Ferrer explained that Pisi’s rebranding from Pisi Mobile to Pisi was a testament to the company’s evolution and growth. “Going forward, it will be known simply as Pisi, with a variety of services under this new identity.”

Ferrer emphasized the company’s dedication to delivering exceptional service to its partners. “We are a B2B company focused on making life easier and simpler for other businesses through technological solutions,” he added.

The rebranding includes the introduction of several new features and innovations.

“We are bringing in payments, a marketplace, enhanced messaging solutions, and we continue to operate as a VAS aggregator,” Ferrer explained.

“Additionally, we are improving our ad tech business services with new solutions to execute campaigns.”

Addressing the expectations that come with the rebranding, Ferrer assured that the company is continuously developing new features and improving its capacities.

“Our goal is to deliver added value to our customers through expanded services and improved infrastructure,” he said.

Ferrer highlighted that the rebranding aligns with the company’s long-term projects. “This marks the beginning of growth and diversification. We started as a VAS aggregator and have since expanded our services to solve existing problems for customers and businesses in Africa,” he stated.

Although the rebranding initiative was internally driven, Ferrer noted that customer feedback channels remain active. “Our team felt the brand needed a refresh to align with our new expectations,” he said.

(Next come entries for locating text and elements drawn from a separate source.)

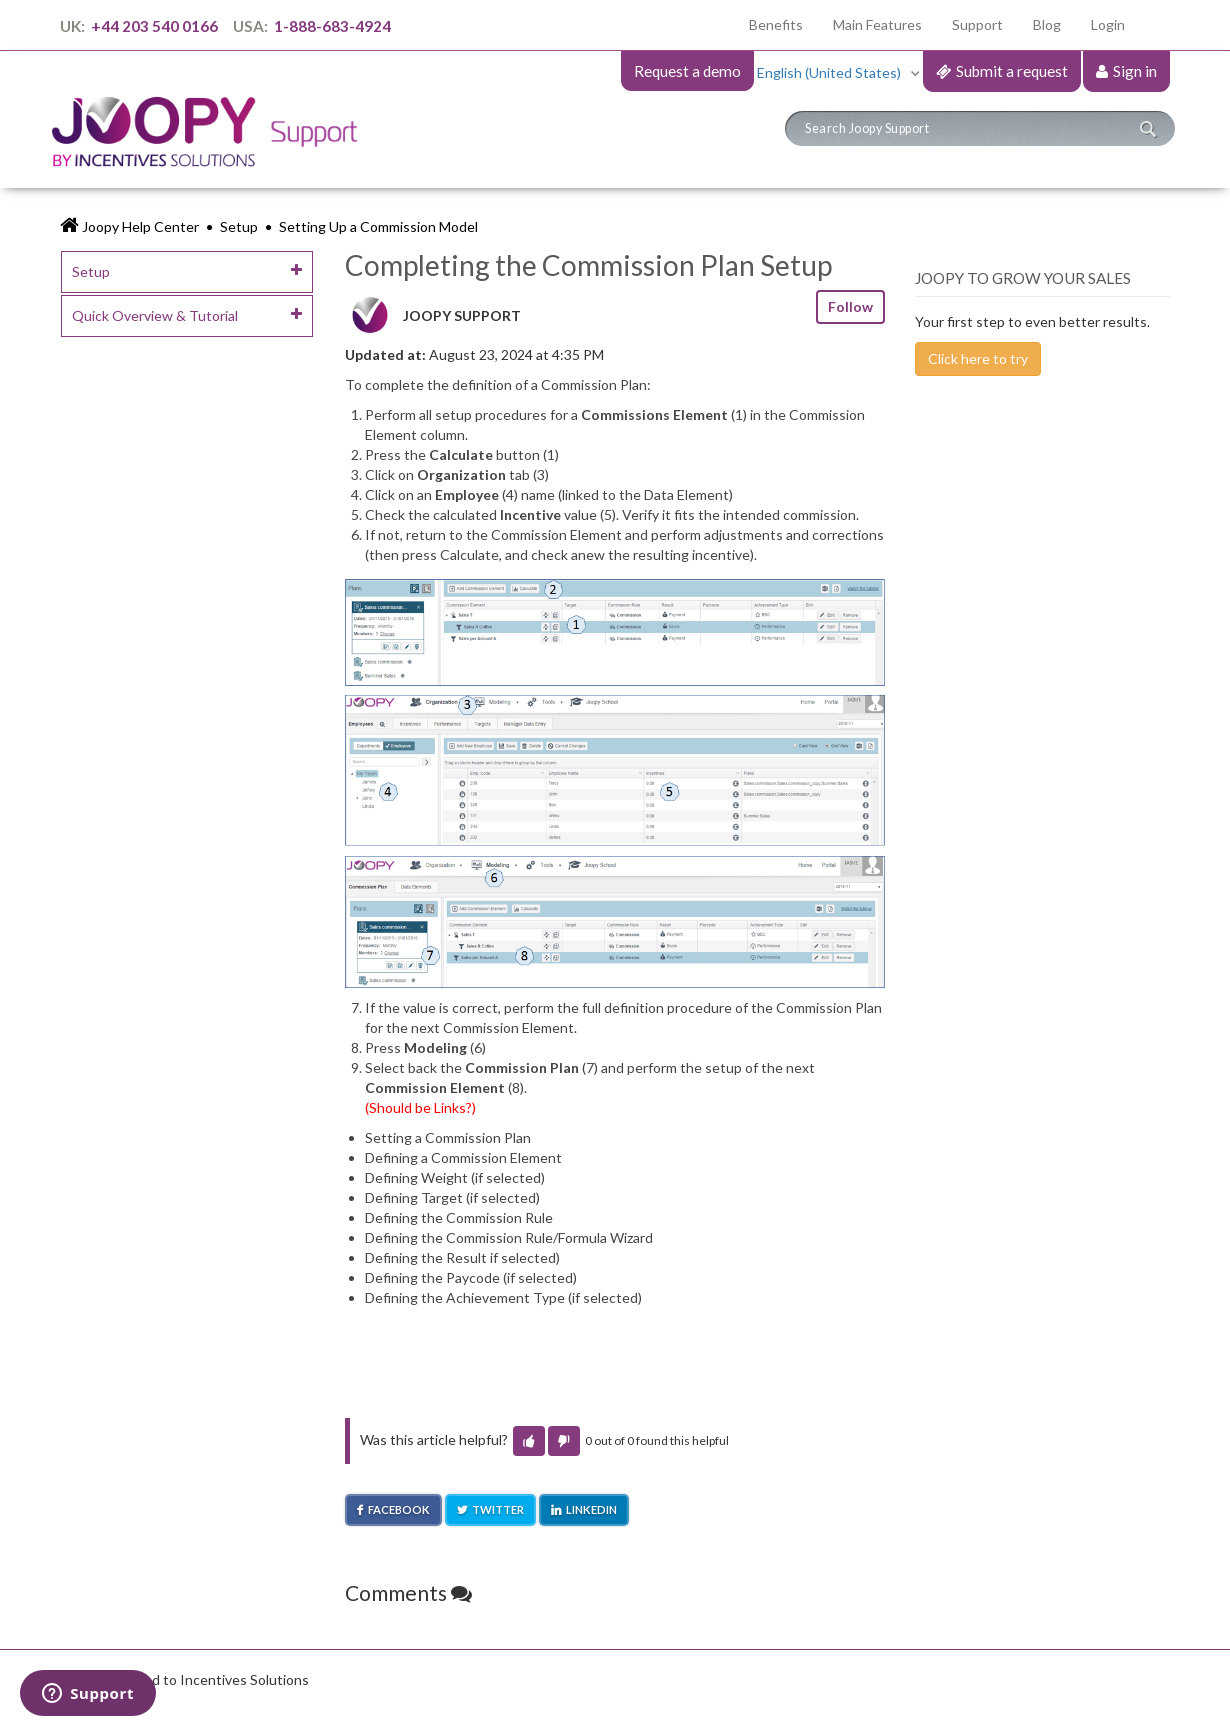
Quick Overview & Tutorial (155, 315)
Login (1108, 24)
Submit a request (1012, 71)
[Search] (980, 128)
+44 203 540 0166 (154, 26)
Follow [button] (850, 306)
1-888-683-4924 (331, 26)
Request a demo (687, 71)
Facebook (399, 1509)
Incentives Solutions (244, 1679)
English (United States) (830, 72)
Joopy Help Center (140, 226)
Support (977, 24)
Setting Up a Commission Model (378, 226)
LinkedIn (591, 1509)
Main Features (877, 24)
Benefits (783, 23)
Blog (1047, 24)
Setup (239, 226)
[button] (529, 1441)
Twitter (498, 1509)
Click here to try (978, 358)
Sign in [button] (1135, 71)
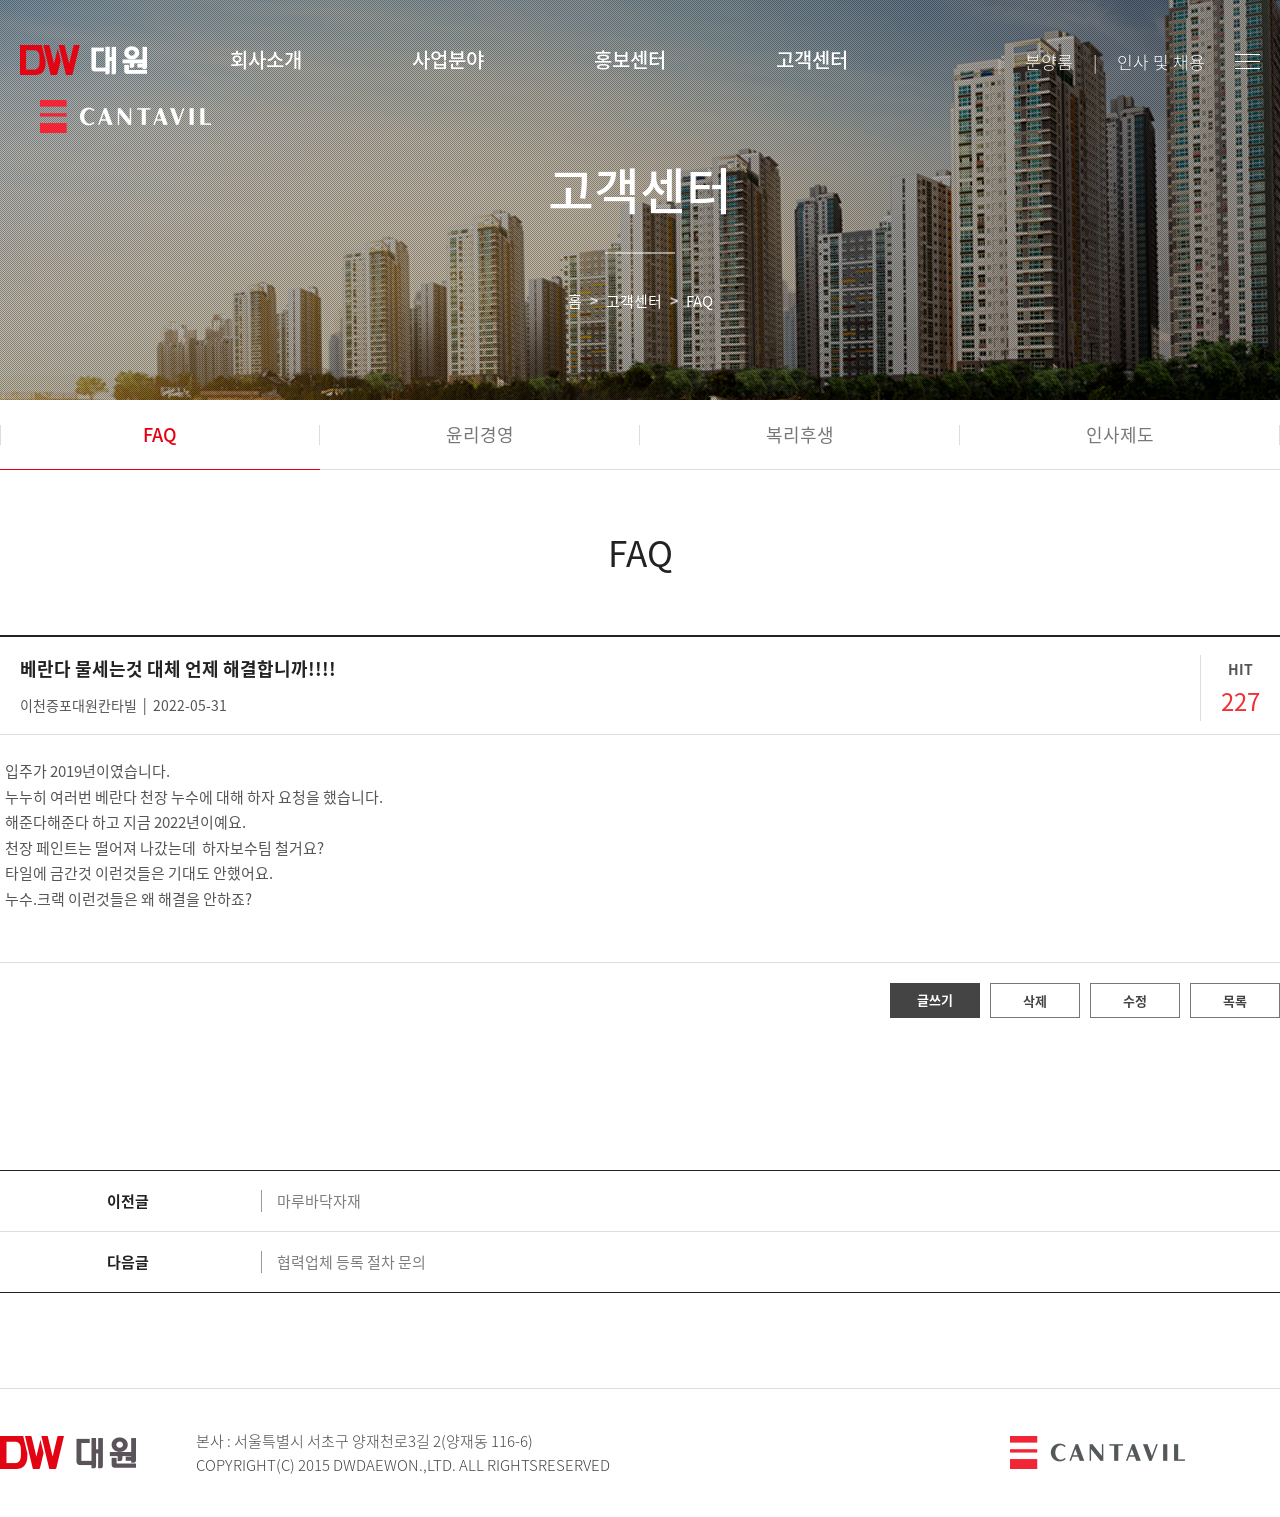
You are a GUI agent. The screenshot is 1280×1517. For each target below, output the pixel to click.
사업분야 (448, 59)
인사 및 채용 (1161, 61)
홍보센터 (630, 59)
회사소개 (266, 59)
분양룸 (1049, 61)
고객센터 (812, 59)
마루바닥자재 (319, 1201)
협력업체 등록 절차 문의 (351, 1262)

He added that Pisi’s innovative solutions, including its VAS Aggregation, AdTech Solutions, Messaging Solutions, Telecom Products, Marketplaces, and Payment Solutions, were designed to make life easier for Nigerian businesses.

Pisi new identity
Pisi new logo

Speaking earlier, Bukayo Ewuoso, head of Business Advertising, echoed these sentiments.

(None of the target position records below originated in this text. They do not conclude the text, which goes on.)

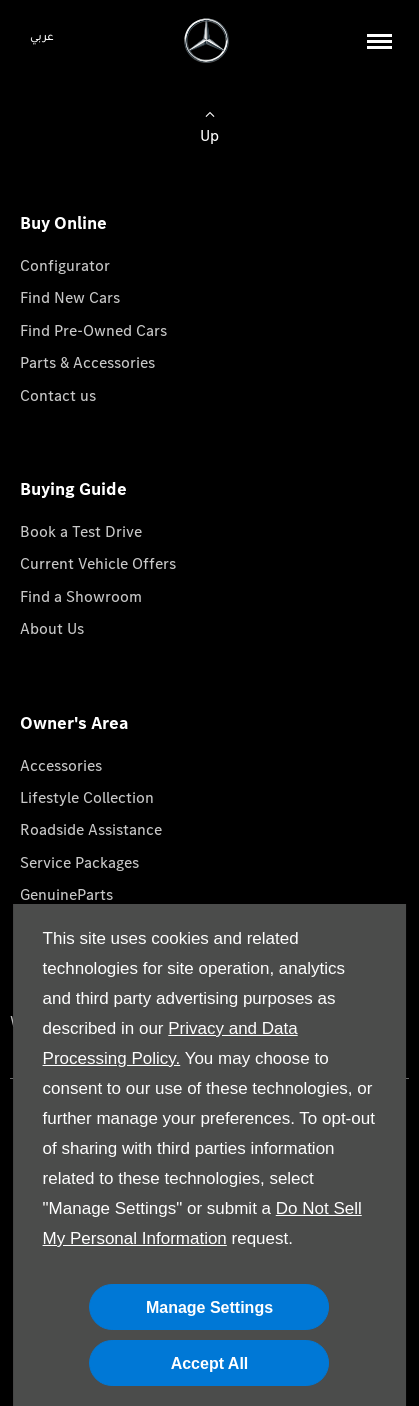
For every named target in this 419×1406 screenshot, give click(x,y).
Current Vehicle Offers (98, 563)
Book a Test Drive (81, 531)
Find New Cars (70, 297)
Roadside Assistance (91, 829)
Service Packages (79, 862)
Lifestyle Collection (87, 797)
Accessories (61, 765)
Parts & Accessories (87, 362)
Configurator (65, 265)
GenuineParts (66, 894)
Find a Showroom (81, 596)
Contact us (58, 395)
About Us (52, 628)
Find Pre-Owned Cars (93, 330)
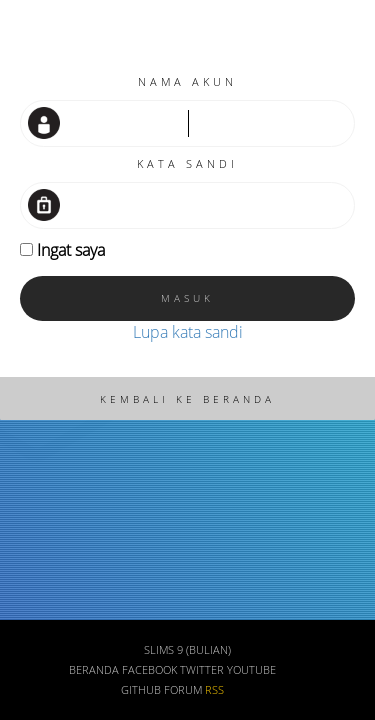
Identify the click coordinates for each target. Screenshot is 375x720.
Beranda (94, 670)
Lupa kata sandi (188, 332)
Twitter (202, 670)
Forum (183, 690)
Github (141, 690)
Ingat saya (71, 250)
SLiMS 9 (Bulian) (187, 650)
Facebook (149, 670)
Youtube (251, 670)
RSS (214, 690)
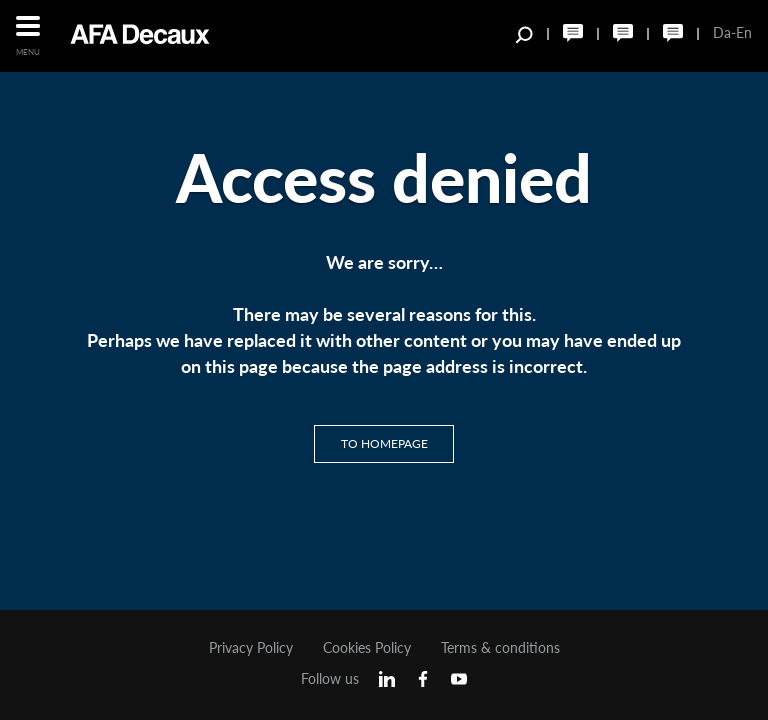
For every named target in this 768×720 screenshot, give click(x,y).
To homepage (384, 443)
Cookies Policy (367, 648)
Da (722, 32)
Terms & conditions (500, 648)
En (744, 32)
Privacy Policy (251, 648)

He highlighted the motivation behind the rebranding.

“Our partners are evolving, and it’s necessary for us to evolve with them. At the heart of what we do is innovation, and as a technology company, we are always looking to serve our partners better and empower businesses in Africa.”

The rebranding, which sees the company adopting the name Pisi for various services, aims to introduce new features and solutions.

“We’re launching Pisi Advertising Technology, focusing on ad tech, payment solutions in 2025, and Pisi Send, a messaging solution already live for 2024.

“Additionally, we’re introducing a Marketplace in 2025 to enable users to buy airtime, pay bills, and more.”

During the user research phase, the need for trustworthy, locally tailored solutions was evident. “We went back to the drawing board to test and improve our products. Whether it’s from a B2B or B2C perspective, we aim to cut down steps and increase success rates,” Ewuoso stated.

He further addressed the specifics of the rebranding, noting that while there will be changes to the logo and name, the core expansion of business solutions is the focus.

“We will be known as Pisi, encompassing several solutions like Pisi Mobile for aggregation, Pisi Ads for ad tech, Pisi Max for marketplace utilities, and Pisi pay for payment solutions.”

The rebranding is designed to cater to the diverse needs of their B2B target audience, including lifestyle, luxury, healthcare, and education sectors.

Pisi new identity

Ewuoso emphasized the significant market potential in Nigeria with 104 million mobile users and a 90% mobile penetration rate. “Our solutions aim to reach those without internet access and add value through mobile subscriptions.”

Addressing the dynamics of the VaaS market, Ewuoso also reassured that despite evolving consumer behavior and economic realities, partnerships remain strong and valuable.

“The industry is growing, and we continue to add value to end-users,” he concluded.

The event was attended by business leaders, innovators, and stakeholders in the Nigerian technology ecosystem.

In his remarks, a guest at the event commended Pisi for its commitment to empowering Nigerian businesses.

“Pisi’s new brand identity is a testament to the power of Nigerian ingenuity and determination,” he said.

The event featured a showcase of Pisi’s innovative solutions, as well as a presentation on the company’s vision and mission.